Nella mattinata di oggi si sono concluse le indagini preliminari nei confronti di Tindaro Calcò Labruzzo, 36enne originario del piccolo comune di Tripi ritenuto responsabile di un articolato raggiro ai danni di tre persone e dell’Agea.

In particolare, il provvedimento scaturisce da un’indagine avviata dai carabinieri della stazione di Montalbano Elicona a seguito delle denunce presentate dalle vittime, grazie alle quali sono riusciti ad accertare come l’uomo avrebbe dapprima formato due contratti di affitto di terreni ubicati nel comune di Montalbano Elicona di tre ignari proprietari, avendone falsificato la firma e riuscendo a far registrare i contratti presso l’Agenzia delle Entrate di Milazzo. Successivamente, Calcò Labruzzo avrebbe utilizzato predetti contratti attestando presso l’Agea, l’erogatore dei contributi pubblici dell’attivitĂ  agricola, il possesso dei terreni e dei requisiti ai fini dell’ammissione delle relative domande di contributo. L’agenzia avrebbe così erogato per anni i contributi richiesti in favore dell’uomo per una somma complessiva di 165 mila euro circa.

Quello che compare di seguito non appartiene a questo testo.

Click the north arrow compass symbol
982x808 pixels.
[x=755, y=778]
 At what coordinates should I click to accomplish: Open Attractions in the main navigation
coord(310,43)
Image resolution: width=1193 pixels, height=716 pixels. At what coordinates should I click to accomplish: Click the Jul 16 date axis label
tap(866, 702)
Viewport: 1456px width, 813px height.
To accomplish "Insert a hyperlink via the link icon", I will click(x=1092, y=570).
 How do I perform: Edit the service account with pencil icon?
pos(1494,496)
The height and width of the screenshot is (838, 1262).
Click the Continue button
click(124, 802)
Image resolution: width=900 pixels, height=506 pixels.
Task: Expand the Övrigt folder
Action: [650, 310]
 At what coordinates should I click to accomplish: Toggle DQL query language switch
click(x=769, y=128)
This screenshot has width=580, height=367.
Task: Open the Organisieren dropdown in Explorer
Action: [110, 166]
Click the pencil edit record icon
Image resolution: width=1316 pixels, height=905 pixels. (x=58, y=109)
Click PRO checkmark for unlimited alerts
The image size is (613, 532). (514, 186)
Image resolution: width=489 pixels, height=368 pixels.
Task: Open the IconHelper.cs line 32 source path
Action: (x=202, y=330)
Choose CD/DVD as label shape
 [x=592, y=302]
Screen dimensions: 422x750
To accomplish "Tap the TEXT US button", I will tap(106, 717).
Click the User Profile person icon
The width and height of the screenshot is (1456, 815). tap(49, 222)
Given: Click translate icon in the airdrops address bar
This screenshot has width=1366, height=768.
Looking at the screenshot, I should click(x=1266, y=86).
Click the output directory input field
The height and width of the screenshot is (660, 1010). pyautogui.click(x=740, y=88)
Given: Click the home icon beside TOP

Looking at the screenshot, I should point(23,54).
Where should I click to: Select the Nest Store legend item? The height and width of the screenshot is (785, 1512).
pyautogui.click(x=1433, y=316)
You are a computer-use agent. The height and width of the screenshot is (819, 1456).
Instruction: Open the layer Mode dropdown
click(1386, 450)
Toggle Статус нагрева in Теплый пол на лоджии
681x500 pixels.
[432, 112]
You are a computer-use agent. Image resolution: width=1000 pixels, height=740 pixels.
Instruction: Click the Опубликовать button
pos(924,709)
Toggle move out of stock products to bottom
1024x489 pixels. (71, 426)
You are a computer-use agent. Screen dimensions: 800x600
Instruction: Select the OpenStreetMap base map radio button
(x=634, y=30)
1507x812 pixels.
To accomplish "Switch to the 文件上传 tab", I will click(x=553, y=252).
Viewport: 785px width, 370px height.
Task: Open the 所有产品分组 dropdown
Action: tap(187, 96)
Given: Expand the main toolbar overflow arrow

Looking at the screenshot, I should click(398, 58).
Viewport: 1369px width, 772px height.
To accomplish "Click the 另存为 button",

Le risultanze investigative raccolte dai militari dell’Arma sono state pienamente condivise dal Sostituto Procuratore presso la Procura di Barcellona, dottoressa Federica Paiola, che ha diretto e coordinato le indagini e che ha emesso l’avviso di conclusione delle indagini preliminari nei confronti di Calcò Labruzzo.